### Extracted text
-----
• January 31, 2019
  • Comments : 0
  • In Category : Blog Buyers

You’ve probably heard that you should never buy a new house before selling your old home because if you buy before you sell, you run the risk of owning two homes at once and carrying two mortgages.

For some home buyers, however, it actually does make sense to buy a new home before selling the old one. Here, realtor.com tells you six times when you should seriously consider this option, along with tips for handling the challenges you might face along the way.

 

 

1. You’re buying in a seller’s market

A seller’s market refers to times when there are more buyers looking for houses than there are houses available for sale…and this puts buyers at a disadvantage. In a strong seller’s market, buyers face stiff competition with multiple offers and little available inventory and it can take several tries before getting an offer accepted.

Since your efforts to buy a home may be long and arduous, it may make sense to secure a deal on your new digs before you put your current house on the market. This is especially true if your old home also is located in a seller’s market, which is likely if you’re buying a new house in the same area. This means you’ll probably have plenty of interest in your home, and no problem selling it once you’re ready.


2. You want to remodel your new home (or your old one)

If you’re living in a fixer-upper or you have your eye on one, buying before you sell may actually make a lot of sense because this strategy gives you a place to live while renovating the other residence. That way, you and your family don’t have to live in a construction zone. Another perk? If you’re fixing up the house you currently own, it could boost your home’s value, which positions you to receive top dollar for it.
-----
(Word and item position data)
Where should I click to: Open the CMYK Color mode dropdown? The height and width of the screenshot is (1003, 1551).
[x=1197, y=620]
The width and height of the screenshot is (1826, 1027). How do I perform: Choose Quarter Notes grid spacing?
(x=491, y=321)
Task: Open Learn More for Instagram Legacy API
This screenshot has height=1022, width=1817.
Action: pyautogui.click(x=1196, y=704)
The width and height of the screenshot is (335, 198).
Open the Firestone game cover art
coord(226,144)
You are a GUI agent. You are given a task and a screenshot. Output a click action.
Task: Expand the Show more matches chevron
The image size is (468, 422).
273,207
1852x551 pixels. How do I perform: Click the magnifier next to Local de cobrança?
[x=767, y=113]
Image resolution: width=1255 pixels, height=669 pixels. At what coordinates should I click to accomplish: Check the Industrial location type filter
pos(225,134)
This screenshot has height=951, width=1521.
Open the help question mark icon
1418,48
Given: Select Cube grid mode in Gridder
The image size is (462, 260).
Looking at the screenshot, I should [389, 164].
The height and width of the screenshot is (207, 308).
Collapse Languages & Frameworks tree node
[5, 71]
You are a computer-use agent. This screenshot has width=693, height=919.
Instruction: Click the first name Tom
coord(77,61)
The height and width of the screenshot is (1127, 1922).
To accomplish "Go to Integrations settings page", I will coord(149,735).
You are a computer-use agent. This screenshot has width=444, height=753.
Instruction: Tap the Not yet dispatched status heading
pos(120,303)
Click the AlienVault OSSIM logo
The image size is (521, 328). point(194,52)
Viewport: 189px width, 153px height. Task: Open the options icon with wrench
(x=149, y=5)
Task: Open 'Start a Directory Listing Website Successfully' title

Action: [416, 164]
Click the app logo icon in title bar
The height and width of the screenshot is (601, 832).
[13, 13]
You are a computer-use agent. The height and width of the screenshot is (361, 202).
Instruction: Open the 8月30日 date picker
-----
### Requirements
a) Please revise the passage of the blog post on buying before selling that opens with the words containing "A seller’s market refers" and closes with "once you’re ready.", putting "exhausting" in place of "arduous".
b) Name each detail given in the bulleted lines at the top of the blog post on buying before selling.
The listing comes from another source, unrelated to the blog post on buying a home before selling.

### Response list
a)
A seller’s market refers to times when there are more buyers looking for houses than there are houses available for sale…and this puts buyers at a disadvantage. In a strong seller’s market, buyers face stiff competition with multiple offers and little available inventory and it can take several tries before getting an offer accepted.

Since your efforts to buy a home may be long and exhausting, it may make sense to secure a deal on your new digs before you put your current house on the market. This is especially true if your old home also is located in a seller’s market, which is likely if you’re buying a new house in the same area. This means you’ll probably have plenty of interest in your home, and no problem selling it once you’re ready.

b)
- January 31, 2019
- Comments : 0
- In Category : Blog Buyers